We know that turnout among all voters has been low. For young voters, the rate is even lower. According to an analysis by the Center for Information and Research on Civic Learning and Engagement of the Census Bureau’s Current Population Survey, in 2014, turnout among young voters was 30 percentage points lower than voters 30 and older (18-24 years old = 17.1 percent; 30 and older = 47.9 percent).
We need to keep in mind that the relatively low turnout rates of the past few years are not as bad as they may seem.
First, the rules for removing people from the voters file have changed. The changes make it more difficult to remove people from the list who should be removed (e.g., those who have moved out of state or passed away). The result is a voter file that is inflated. For example, in 2012 in Indiana, it appeared that 92 percent of the voting-age population was registered to vote. This would have to be close to complete registration given that 100 percent registration is impossible because the voting-age population includes people who are not eligible to vote. At the same time, complete registration seems unlikely.
Second, the low turnout could be an indicator that people are satisfied with the government they have, or at least the part they can control through elections.
In spite of the positive spin above, the downward trend, and our dismal ranking in the country, suggests that something needs to be done. Given the potential for improvement among young voters, they deserve special attention.
When young people are asked why they do not vote, the responses are similar to those of the population as a whole. The top two reasons in each group were 1) being too busy or having a conflict with work and 2) not being interested / feeling "my vote would not count." The reasons change a bit when you look at college students. Many of them will say they don’t vote because they are out of town.
It has been said that young people may not vote, but they are involved in other ways. It is true that people 16 to 18 years old volunteer as much if not more than those 25 and older, but the percentage of people 19-24 who volunteer is about 10 points lower than the rate for those 25 and older. Interestingly, the percentage of people 19-24 volunteering is similar to voter turnout among young voters.
It is worth noting that young people who volunteered for a political organization were motivated by a cause while young people who volunteered for other types of organizations most likely were motivated by the desire to help other people.
Knowing what motivates a person is invaluable information. Several years ago, I was talking with high school seniors about what they wanted to be when they grew up. I asked them how government would affect that occupation. I also asked how they encountered government that day.

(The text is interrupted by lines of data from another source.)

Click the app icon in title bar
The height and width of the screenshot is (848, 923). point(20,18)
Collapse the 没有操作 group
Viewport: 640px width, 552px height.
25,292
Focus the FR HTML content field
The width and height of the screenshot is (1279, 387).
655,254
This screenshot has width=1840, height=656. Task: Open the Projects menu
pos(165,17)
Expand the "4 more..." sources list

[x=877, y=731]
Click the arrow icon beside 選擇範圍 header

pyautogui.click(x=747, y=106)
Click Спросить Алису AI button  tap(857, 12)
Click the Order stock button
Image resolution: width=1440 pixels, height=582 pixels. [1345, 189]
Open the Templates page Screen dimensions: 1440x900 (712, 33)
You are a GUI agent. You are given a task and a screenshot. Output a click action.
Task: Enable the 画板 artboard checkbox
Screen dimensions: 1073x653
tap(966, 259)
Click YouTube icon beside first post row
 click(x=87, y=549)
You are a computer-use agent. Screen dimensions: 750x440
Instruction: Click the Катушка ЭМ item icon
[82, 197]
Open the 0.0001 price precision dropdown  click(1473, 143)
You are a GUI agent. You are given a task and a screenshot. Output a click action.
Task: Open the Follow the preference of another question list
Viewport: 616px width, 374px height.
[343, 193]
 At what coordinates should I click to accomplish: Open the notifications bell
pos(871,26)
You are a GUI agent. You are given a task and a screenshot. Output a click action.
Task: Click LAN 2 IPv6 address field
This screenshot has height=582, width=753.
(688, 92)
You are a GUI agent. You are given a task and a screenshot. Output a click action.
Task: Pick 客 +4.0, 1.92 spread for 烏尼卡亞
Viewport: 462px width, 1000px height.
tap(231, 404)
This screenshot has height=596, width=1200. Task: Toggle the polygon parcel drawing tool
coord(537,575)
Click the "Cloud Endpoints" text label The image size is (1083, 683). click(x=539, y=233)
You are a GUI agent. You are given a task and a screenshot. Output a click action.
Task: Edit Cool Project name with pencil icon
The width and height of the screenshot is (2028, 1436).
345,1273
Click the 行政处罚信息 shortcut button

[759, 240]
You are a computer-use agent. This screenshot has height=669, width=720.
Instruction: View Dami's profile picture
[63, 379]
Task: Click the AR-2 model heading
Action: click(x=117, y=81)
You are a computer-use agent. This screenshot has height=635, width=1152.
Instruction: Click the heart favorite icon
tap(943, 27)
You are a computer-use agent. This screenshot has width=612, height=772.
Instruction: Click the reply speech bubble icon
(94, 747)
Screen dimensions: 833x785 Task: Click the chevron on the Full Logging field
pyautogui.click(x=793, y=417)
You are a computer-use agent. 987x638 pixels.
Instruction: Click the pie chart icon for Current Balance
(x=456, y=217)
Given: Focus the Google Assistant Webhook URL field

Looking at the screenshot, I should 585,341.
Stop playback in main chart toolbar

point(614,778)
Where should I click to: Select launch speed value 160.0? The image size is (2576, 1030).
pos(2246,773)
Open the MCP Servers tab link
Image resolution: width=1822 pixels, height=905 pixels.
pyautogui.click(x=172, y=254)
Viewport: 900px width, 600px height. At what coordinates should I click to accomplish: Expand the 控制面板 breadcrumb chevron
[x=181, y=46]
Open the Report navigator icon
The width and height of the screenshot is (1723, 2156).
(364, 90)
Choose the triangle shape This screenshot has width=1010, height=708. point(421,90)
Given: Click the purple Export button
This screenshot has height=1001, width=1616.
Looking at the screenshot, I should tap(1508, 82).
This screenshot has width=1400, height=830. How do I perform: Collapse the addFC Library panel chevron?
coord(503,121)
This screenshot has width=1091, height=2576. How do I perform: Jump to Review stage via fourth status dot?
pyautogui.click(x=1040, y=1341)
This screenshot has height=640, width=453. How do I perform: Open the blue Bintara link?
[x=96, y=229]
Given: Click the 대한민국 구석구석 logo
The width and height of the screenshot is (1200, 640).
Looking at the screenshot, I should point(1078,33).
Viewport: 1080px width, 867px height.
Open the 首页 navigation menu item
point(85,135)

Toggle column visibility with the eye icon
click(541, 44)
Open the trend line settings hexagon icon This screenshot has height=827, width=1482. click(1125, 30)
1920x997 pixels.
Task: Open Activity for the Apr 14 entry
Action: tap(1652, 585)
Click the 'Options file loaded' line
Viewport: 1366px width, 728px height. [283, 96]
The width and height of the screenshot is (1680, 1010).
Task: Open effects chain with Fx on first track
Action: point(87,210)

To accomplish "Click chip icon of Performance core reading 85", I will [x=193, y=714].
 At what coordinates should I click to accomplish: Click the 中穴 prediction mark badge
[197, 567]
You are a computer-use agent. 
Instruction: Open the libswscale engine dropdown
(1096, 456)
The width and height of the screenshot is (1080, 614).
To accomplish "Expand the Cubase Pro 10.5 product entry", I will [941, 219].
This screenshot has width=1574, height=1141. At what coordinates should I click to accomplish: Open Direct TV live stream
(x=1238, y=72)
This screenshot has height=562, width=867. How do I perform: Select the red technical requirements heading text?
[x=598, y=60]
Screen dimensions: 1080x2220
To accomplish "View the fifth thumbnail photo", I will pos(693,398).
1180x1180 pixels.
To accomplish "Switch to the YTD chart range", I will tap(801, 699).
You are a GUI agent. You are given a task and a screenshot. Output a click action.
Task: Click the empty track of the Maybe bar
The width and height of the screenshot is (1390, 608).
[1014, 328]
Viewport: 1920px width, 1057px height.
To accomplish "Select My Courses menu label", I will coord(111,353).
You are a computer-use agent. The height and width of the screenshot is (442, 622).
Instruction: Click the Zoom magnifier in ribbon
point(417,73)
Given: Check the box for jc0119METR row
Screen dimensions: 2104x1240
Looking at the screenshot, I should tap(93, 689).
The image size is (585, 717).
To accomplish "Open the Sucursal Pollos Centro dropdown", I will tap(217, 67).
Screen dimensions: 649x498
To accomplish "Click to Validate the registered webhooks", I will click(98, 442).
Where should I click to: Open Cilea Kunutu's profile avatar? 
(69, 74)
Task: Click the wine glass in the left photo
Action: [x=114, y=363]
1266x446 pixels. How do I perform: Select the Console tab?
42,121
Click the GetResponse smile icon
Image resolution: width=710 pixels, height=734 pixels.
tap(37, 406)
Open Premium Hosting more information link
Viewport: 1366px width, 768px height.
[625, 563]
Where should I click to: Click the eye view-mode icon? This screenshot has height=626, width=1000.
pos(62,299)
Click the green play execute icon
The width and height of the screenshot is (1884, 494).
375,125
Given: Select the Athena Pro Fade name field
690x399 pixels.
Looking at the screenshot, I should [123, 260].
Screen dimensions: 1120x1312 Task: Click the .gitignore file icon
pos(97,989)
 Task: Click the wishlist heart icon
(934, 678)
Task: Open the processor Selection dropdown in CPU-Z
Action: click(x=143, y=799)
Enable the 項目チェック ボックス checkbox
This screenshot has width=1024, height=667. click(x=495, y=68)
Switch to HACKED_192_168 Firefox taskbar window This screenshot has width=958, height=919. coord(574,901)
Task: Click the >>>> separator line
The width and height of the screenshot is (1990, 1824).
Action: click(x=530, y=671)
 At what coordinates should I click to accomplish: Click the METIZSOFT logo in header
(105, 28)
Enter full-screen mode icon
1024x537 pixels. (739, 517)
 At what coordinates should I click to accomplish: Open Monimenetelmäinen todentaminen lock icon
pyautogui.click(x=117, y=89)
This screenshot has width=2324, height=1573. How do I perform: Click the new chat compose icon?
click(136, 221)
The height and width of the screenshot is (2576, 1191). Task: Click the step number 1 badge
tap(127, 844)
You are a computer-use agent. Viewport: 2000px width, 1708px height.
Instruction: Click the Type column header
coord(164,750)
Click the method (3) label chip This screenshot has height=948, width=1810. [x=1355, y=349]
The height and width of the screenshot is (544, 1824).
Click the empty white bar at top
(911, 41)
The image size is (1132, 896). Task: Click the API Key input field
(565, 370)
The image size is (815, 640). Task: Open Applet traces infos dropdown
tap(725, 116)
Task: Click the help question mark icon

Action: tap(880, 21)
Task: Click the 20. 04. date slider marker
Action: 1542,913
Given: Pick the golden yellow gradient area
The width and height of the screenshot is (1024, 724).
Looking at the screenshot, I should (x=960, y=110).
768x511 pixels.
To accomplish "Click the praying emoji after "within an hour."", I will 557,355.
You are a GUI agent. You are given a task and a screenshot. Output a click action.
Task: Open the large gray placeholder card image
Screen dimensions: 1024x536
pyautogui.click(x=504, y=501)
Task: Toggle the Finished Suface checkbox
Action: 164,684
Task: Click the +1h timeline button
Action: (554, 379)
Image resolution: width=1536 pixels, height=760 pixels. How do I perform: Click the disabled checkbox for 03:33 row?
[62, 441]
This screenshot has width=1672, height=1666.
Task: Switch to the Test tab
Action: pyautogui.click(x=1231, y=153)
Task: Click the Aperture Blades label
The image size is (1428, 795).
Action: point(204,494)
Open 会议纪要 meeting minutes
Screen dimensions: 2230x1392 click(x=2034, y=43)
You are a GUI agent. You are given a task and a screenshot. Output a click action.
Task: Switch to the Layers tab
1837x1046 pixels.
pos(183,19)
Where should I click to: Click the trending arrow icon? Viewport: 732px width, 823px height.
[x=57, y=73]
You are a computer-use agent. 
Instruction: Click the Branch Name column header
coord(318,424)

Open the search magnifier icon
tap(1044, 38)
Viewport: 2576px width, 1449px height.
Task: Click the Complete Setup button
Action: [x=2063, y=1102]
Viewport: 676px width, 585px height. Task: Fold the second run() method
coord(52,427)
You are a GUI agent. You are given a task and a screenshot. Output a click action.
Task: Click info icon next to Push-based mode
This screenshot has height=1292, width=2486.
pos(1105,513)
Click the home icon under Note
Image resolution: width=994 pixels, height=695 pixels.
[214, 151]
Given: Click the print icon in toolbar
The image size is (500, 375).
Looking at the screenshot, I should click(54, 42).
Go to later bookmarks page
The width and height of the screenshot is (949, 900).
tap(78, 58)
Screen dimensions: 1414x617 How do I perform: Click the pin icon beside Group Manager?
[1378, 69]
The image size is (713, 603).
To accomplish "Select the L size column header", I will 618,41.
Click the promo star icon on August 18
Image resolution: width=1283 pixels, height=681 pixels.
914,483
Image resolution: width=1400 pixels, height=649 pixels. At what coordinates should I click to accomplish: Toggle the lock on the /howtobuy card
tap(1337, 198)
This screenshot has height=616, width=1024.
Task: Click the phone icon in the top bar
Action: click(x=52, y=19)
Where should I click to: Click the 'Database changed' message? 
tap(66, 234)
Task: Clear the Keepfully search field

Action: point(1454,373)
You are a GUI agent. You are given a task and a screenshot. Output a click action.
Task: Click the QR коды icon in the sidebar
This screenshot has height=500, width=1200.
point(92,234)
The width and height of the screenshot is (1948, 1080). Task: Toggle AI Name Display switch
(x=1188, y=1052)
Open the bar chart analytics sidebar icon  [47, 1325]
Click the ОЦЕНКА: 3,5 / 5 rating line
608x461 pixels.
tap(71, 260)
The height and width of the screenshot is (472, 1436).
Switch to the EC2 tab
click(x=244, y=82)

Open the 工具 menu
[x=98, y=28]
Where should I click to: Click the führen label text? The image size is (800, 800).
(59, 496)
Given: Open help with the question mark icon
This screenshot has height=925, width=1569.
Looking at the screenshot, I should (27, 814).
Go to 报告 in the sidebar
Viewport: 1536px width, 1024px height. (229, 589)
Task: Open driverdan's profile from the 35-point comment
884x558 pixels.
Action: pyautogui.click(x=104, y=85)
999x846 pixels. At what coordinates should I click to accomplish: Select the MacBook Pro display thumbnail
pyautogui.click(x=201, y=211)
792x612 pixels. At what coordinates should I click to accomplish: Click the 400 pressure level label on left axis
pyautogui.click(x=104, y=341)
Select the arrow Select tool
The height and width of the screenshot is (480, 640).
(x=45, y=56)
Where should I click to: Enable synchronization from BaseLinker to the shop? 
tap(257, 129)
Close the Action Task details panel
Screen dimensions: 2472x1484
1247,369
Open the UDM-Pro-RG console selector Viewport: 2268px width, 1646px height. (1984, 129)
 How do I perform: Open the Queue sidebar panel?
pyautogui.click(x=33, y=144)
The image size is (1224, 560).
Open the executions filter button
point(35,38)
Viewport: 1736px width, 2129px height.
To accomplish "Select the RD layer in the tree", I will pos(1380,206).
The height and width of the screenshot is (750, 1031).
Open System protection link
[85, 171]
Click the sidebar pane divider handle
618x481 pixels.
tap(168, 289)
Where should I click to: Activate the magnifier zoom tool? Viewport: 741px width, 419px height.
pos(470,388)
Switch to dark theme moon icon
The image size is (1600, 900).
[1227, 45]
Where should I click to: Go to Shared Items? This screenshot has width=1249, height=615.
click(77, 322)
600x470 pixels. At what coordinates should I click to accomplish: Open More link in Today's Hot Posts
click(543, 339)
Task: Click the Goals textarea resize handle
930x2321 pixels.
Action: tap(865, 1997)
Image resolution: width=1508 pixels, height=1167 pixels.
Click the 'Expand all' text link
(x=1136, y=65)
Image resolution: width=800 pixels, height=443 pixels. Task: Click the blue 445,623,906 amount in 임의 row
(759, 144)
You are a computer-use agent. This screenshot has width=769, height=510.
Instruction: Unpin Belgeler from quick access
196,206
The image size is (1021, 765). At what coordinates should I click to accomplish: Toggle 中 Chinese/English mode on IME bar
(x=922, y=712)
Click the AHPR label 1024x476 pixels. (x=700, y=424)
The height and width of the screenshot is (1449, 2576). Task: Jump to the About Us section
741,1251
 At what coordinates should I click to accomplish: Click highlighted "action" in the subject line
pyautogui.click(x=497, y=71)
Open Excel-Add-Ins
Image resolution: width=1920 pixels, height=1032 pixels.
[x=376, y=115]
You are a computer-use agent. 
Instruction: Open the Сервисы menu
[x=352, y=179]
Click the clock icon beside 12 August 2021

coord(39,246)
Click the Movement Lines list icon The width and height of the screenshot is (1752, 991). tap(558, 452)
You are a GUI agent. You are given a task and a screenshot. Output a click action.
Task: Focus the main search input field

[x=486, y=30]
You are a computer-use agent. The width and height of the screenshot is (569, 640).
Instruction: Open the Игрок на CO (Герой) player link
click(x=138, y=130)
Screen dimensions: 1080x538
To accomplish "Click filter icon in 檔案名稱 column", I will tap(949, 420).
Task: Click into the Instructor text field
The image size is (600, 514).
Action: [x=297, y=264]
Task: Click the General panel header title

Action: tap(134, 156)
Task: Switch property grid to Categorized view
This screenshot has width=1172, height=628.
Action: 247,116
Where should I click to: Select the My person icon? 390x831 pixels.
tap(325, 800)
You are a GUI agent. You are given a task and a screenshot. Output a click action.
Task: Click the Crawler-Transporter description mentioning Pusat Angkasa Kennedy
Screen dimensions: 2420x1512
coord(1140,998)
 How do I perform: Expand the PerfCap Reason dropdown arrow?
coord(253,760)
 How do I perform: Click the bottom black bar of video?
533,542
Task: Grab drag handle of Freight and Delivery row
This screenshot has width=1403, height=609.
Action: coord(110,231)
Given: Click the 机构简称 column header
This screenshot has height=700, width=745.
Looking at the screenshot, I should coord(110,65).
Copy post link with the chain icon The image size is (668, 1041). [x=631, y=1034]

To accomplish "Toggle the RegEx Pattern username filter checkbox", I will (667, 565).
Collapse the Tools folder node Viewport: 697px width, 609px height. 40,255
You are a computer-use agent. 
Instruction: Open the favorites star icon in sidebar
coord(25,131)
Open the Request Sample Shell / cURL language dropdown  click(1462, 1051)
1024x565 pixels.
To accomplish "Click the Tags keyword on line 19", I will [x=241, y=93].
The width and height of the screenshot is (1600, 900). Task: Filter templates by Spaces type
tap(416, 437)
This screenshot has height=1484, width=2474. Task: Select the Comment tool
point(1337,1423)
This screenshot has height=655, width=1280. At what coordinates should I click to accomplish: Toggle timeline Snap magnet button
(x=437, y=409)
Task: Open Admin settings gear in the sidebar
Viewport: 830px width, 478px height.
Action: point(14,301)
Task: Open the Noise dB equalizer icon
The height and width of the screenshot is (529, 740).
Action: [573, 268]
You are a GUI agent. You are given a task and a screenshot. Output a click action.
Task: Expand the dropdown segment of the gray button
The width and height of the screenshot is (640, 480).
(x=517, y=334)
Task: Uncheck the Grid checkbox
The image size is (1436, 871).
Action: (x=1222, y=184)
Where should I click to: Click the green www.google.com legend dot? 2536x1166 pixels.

When the students began to see how what the government does affects them already and how it would later, they began to see the importance of participating in government and politics. It is unlikely that one conversation created lifetime voters, but the insight about what motivates young voters is worth noting.
Another interesting finding of the research about young voters is that almost 44 percent of the respondents to one survey in 2012 said they might be, or would be, influenced to vote if asked by a friend. Over 48 percent of the respondents gave the same responses when asked what would happen if their parents asked them to vote.
Addressing low voter turnout among young voters is simple but hard work. If you want to get young people to vote, find out what they want to be and what motivates them. Do they want to be a teacher, mechanic, doctor or plumber? Are they motivated by an issue? Are they motivated to help other people? Once you know these things, explaining why voting is important becomes easier. Just be sure to end your explanation by asking them to vote.